---------- RECORDS ----------

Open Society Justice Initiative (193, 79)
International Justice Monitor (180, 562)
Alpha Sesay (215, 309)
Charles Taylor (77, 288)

----------
---------- RECORDS ----------

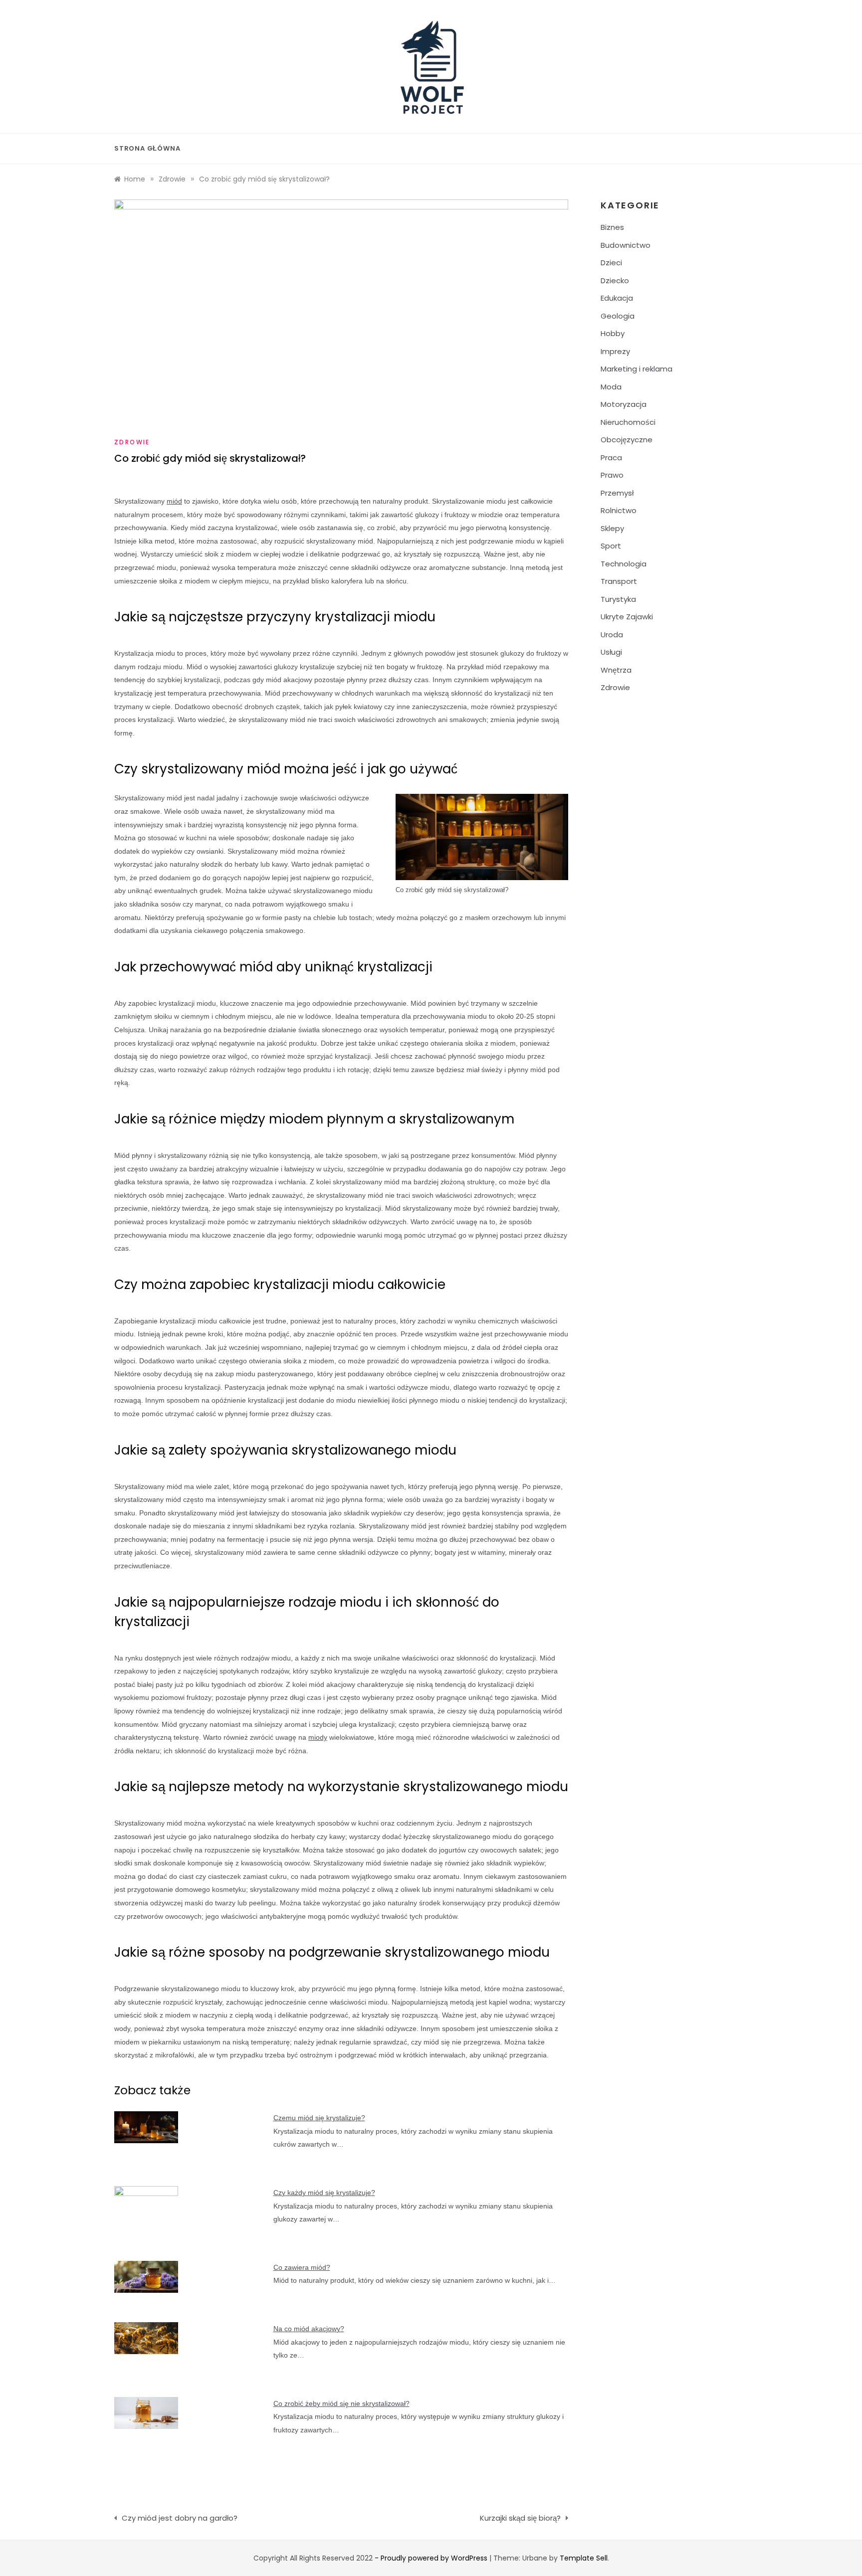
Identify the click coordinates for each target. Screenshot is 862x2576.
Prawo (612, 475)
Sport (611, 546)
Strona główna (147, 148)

----------
---------- RECORDS ----------

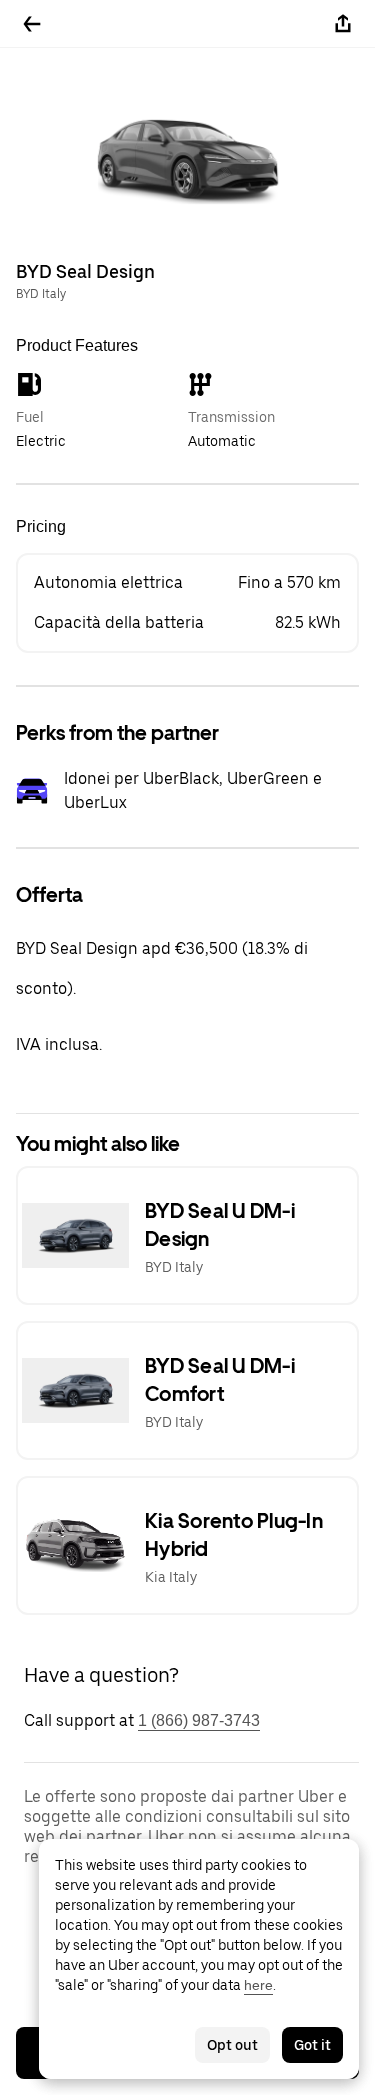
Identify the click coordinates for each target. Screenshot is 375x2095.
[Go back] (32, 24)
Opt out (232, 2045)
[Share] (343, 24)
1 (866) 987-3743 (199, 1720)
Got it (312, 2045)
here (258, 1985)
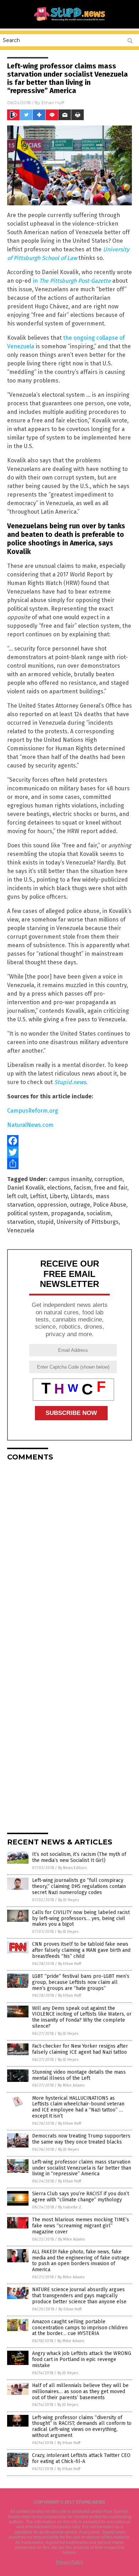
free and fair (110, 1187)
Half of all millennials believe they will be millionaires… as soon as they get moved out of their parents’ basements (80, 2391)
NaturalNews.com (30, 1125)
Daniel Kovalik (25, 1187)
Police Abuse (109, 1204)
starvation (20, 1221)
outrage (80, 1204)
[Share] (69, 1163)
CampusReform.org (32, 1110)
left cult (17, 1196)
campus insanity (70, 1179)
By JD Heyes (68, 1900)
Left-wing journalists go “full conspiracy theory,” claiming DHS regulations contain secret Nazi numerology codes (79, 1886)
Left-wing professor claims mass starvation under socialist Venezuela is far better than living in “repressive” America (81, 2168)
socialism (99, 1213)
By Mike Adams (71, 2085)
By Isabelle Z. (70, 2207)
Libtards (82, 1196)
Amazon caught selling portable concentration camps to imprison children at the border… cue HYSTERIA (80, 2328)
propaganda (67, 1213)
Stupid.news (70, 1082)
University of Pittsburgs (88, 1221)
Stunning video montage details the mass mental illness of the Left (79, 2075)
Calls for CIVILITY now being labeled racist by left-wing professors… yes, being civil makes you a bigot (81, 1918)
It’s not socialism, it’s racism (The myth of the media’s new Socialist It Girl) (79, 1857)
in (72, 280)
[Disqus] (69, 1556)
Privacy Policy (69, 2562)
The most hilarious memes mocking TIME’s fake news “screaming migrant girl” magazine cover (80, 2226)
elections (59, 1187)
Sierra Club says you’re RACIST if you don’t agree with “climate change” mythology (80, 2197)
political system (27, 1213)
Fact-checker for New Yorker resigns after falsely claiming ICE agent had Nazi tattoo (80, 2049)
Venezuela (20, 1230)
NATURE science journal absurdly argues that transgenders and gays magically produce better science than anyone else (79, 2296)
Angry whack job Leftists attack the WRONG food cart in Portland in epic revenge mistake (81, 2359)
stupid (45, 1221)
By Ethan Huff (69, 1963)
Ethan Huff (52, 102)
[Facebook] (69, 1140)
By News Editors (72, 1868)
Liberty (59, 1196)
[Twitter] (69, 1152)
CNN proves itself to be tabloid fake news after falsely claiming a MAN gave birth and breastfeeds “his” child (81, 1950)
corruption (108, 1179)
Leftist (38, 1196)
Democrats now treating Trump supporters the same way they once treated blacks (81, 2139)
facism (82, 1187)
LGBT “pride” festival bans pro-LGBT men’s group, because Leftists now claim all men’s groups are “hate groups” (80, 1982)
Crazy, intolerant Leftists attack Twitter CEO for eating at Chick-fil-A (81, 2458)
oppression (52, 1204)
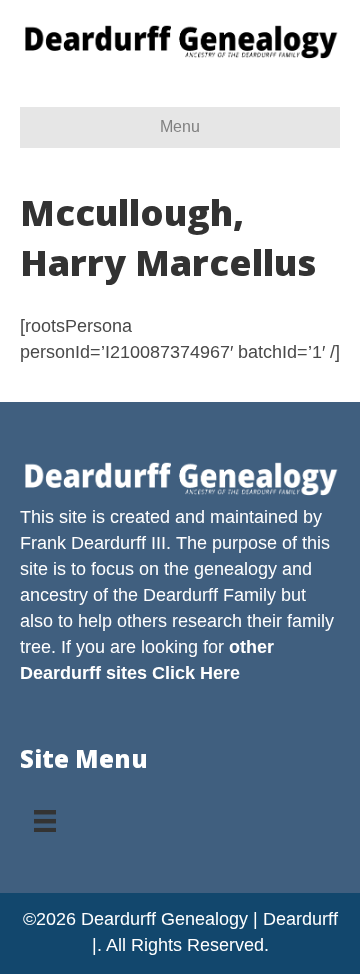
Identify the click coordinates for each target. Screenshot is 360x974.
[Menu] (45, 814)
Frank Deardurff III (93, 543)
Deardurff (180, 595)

----------

Going down the listing above, begin printing at the line with "Half of all" and finish with the line with "Libtards (82, 1196)", exactly as they appear.

RESPONSE TO THIS TASK:
Half of all millennials believe they will be millionaires… as soon as they get moved out of their parents’ basements (80, 2391)
NaturalNews.com (30, 1125)
Daniel Kovalik (25, 1187)
Police Abuse (109, 1204)
starvation (20, 1221)
outrage (80, 1204)
[Share] (69, 1163)
CampusReform.org (32, 1110)
left cult (17, 1196)
campus insanity (70, 1179)
By JD Heyes (68, 1900)
Left-wing journalists go “full conspiracy theory,” claiming DHS regulations contain secret Nazi numerology codes (79, 1886)
Left-wing professor claims mass starvation under socialist Venezuela is far better than living in “repressive” America (81, 2168)
socialism (99, 1213)
By Mike Adams (71, 2085)
By Isabelle Z. (70, 2207)
Libtards (82, 1196)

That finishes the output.